* ABOUT THIS TASK *
Images are to be left out when the records below are printed word for word.

* PROVIDED DATA *
-=-=-=-=-

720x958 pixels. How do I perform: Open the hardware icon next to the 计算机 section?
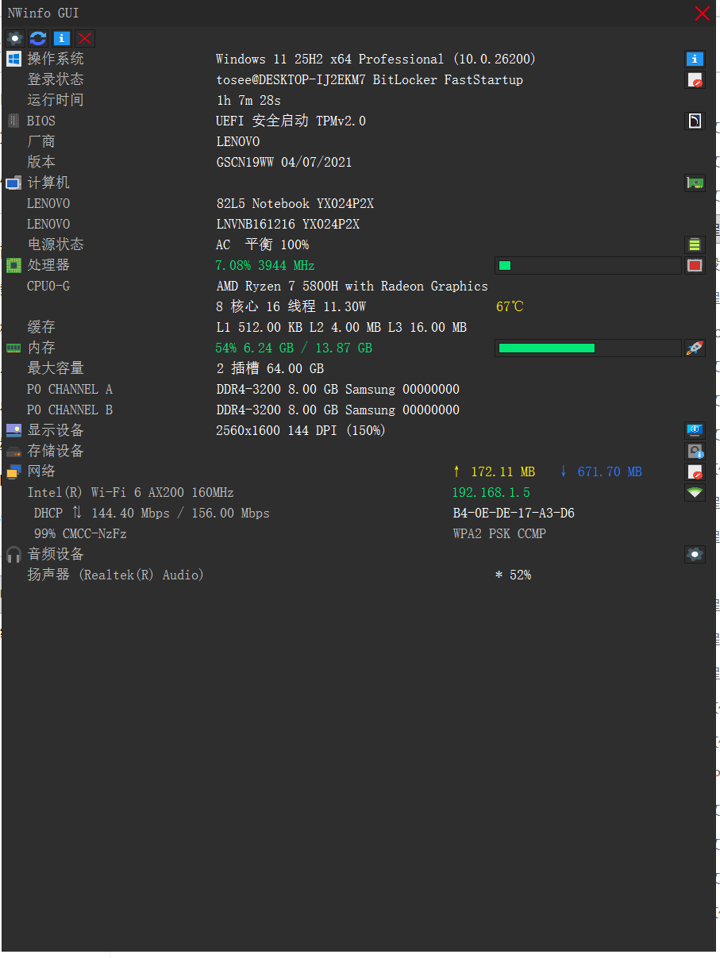[695, 183]
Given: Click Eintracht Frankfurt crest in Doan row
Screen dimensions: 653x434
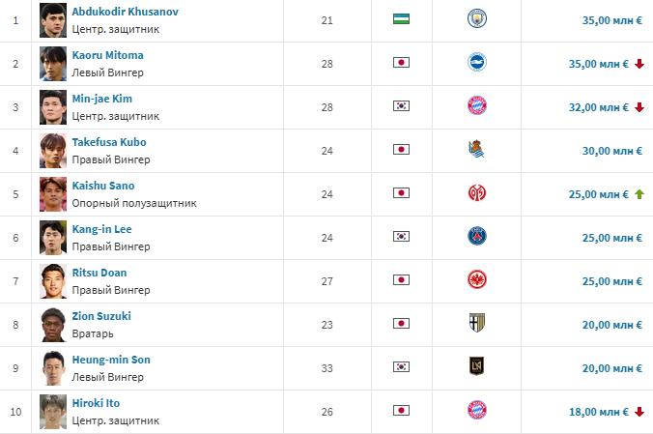Looking at the screenshot, I should point(476,280).
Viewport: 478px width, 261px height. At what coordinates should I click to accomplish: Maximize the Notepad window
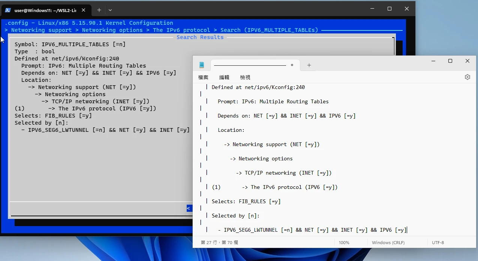coord(450,61)
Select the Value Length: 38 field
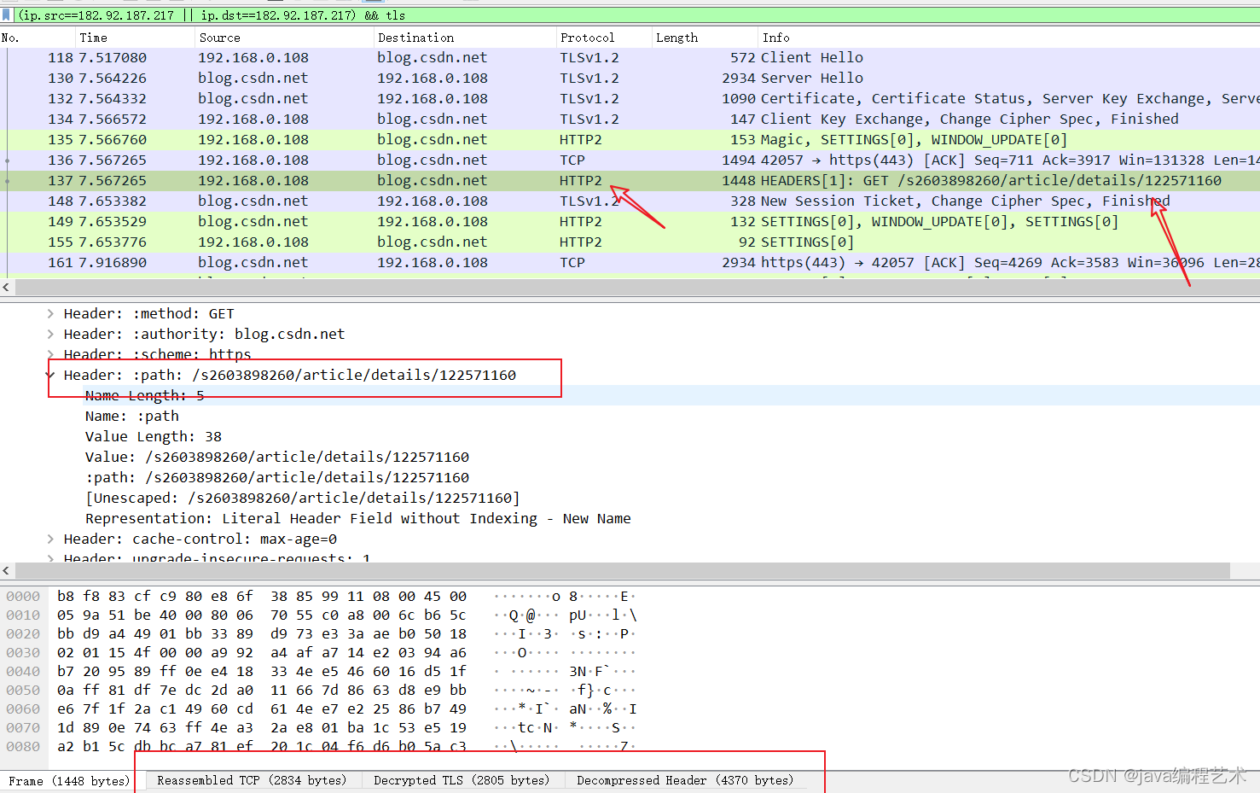The height and width of the screenshot is (793, 1260). point(154,437)
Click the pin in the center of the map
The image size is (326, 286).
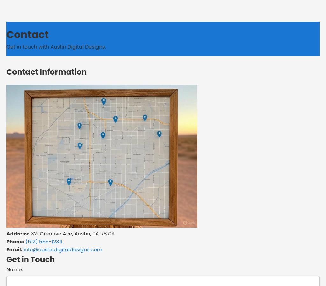coord(103,135)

-=-=-=-=-

* RESPONSE BELOW *
720x958 pixels. How do I perform: Open the hardware icon next to the 计算机 section?
[695, 183]
Given: Click Eintracht Frankfurt crest in Doan row
Screen dimensions: 653x434
Looking at the screenshot, I should point(476,280).
Viewport: 478px width, 261px height. At what coordinates should I click to accomplish: Maximize the Notepad window
coord(450,61)
Select the Value Length: 38 field
The height and width of the screenshot is (793, 1260). point(154,437)
Click the pin in the center of the map
The image size is (326, 286).
coord(103,135)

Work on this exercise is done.